“Aku berhenti saja berdoa. Semua doa-doaku sepertinya tidak dijawab Tuhan. Aku sampai capek dan bosan. Percuma, tidak ada perubahan,” kata temannya ketika Hasan sedang ngopi di kantin belakang tempat kantornya berada.
Mereka beda perusahaan, tetapi berkantor di gedung yang sama. Maka keduanya suka bertemu kala makan siang, jadi saling kenal dan sering terlibat pembicaraan sampai hal-hal pribadi. Padahal dia tidak tahu apa dan bagaimana keluarga Sakti, termasuk tempat tinggalnya.
“Lho maksudmu bagaimana?”
“Istriku sakit, tidak sembuh-sembuh. Malah kemarin diperiksa dokter katanya penyakitnya bertambah parah. Uang habis karena BPJS saja tidak cukup. Kehidupan kami terganggu karena harus ada yang berkunjung setiap hari ke rumah sakit.
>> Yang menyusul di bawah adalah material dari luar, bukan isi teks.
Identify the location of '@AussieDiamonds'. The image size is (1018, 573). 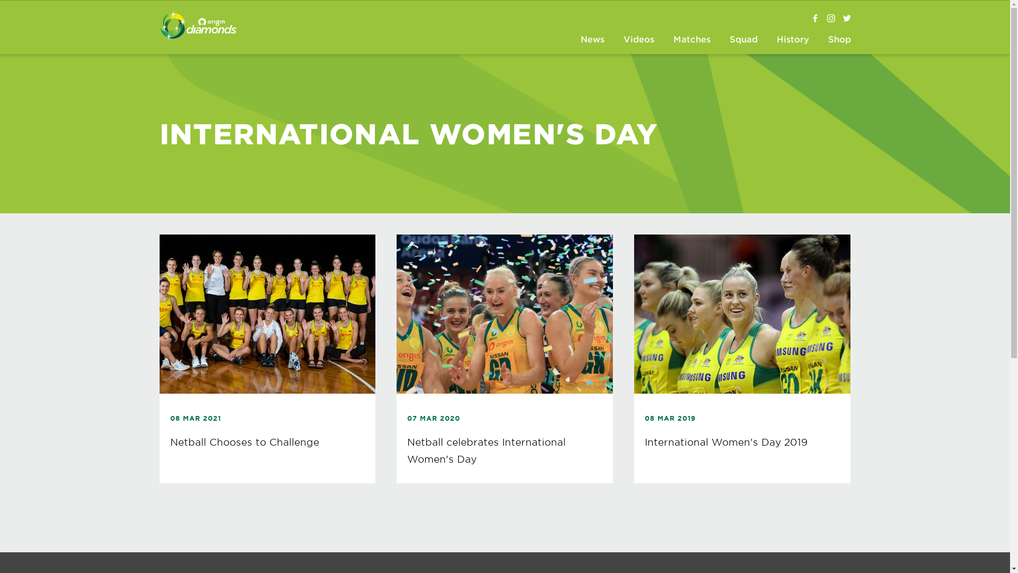
(846, 18).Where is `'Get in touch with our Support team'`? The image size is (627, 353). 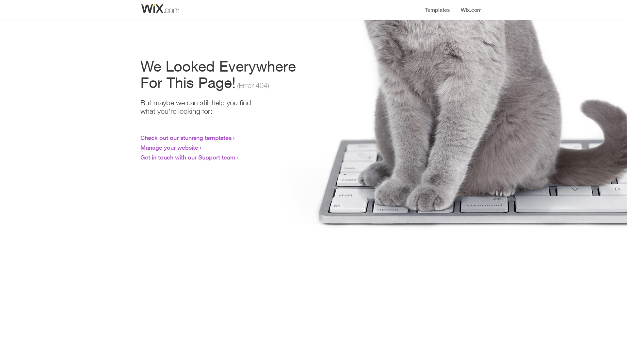 'Get in touch with our Support team' is located at coordinates (188, 157).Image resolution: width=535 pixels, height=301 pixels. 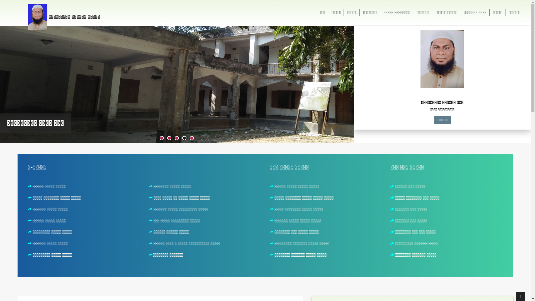 What do you see at coordinates (167, 138) in the screenshot?
I see `'2'` at bounding box center [167, 138].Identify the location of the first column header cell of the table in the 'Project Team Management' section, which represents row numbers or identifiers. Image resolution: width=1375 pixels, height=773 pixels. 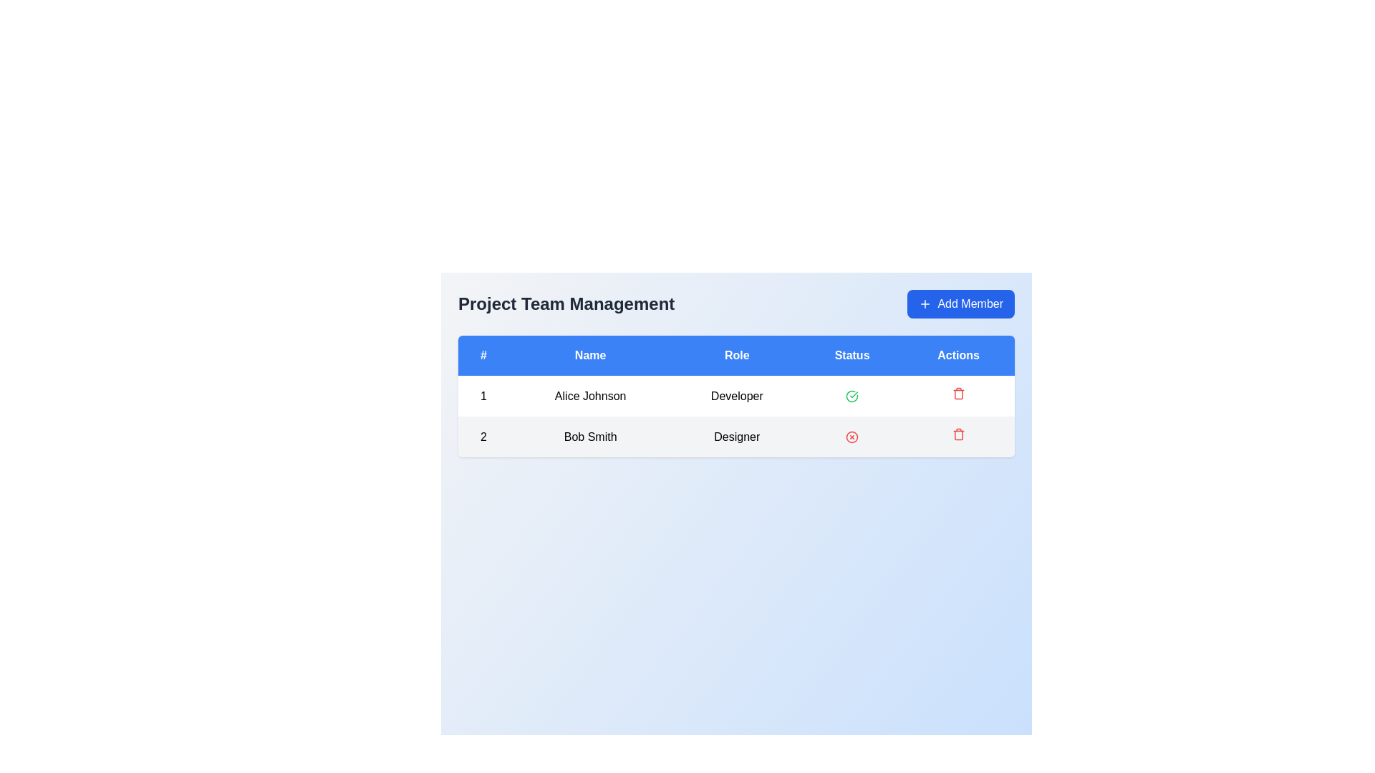
(483, 355).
Anak-anak jadi stress, karena bergantian menjaga ibunya,” lanjut Sakti.
“Padahal tiap malam aku salat tahajud, setiap pagi terus salat Dhuha. Aku juga terus membaca Al Quran. Berzikir. Kurang apalagi,” ujarnya nyerocos. Wajahnya terlihat keruh. Seperti orang tidak tahu harus berbuat apa.
Hasan berdiam, tarik nafas. Lalu dia memegang bahu Sakti.
“Ujian hanya datang kepada orang beriman yang kuat. Kalau tidak kuat tidak akan diberi cobaan. Ada ayatnya tuh di surat Al Baqarah. Tidak mungkin melebihi kemampuan seseorang,” katanya.
“Tapi aku sudah tidak kuat,” kata Sakti. “Sampai kapan begini nasibku.”
“Tuhan akan memberikan apa yang paling baik bagi orang yang berdoa. Sepantasnya, sesuai dengan kemampuan manusia itu.”
“Kadang orang meminta kekayaan, karena Tuhan sayang sama dia, tahu bahwa orang itu malah akan lalai, tidak lagi rajin beribadah kalau banyak uang, maka tidak semua permintaannya itu dikabulkan. Ibaratnya ada yang kuat punya Innova, minta Mercedes. Kita punya mau, tetapi Tuhan yang tahu batas kita. Kecuali Allah tidak sama kita. Dibiarkan kita terjerumus..”
“Tapi aku hanya ingin istriku sembuh, tidak berlebihan.”
“Menurut aku permintaan yang wajar. Tapi mungkin Tuhan memiliki rencana lebih baik buat keluargamu, buat kamu.”
Keduanya berdiam diri. Sakti mengisap rokok dalam-dalam. Hasan mencoba memikirkan apa yang disampaikan Sakti. Kalau hanya main akal, sepertinya apa yang kawannya itu hadapi menemui jalan buntu. Tetapi dia yakin sekali, rencana Tuhan adalah rencana terbaik.
“Mungkin akan berhenti berdoa. Tetapi aku tetap salat wajib dan sunnah. Agar aku tidak kecewa karena berharap berlebihan,” kata Sakti.
“Menurut aku kalau menurutmu itu yang bagus, nggak apa-apa. Sekalian refleksi diri. Melepaskan diri dari rutinitas, berpikir, merenung. Dan melihat dalam spektrum yang lebih luas,” kata Hasan. “Ibaratnya, coba kita seperti keluar dari bumi. Naik ke luar angkasa. Dan melihat dari atas sana, supaya terbuka semua kemungkinan pemikiran.”
“Aku kira juga iya. Selama ini aku memang terlalu fokus meminta. Padahal itu hak Allah,” kata Sakti. Ketegangan dan putus asa di wajahnya agak berkurang.
***
Dalam pengamatan Hasan, soal doa ini sangat banyak pendapat ahli agama. Di Istagram misalnya ada yang bilang, agar doa mudah terjawab, ucapkan kalimat ini itu. Misalnya doa Nabi Musa saat dia hampir putus asa, dikejar-kejar tantara Firaun, sementara di depannya adalah laut yang tidak mungkin diterabas. “Rabbi inni anzalta ilayya min khairin faqir.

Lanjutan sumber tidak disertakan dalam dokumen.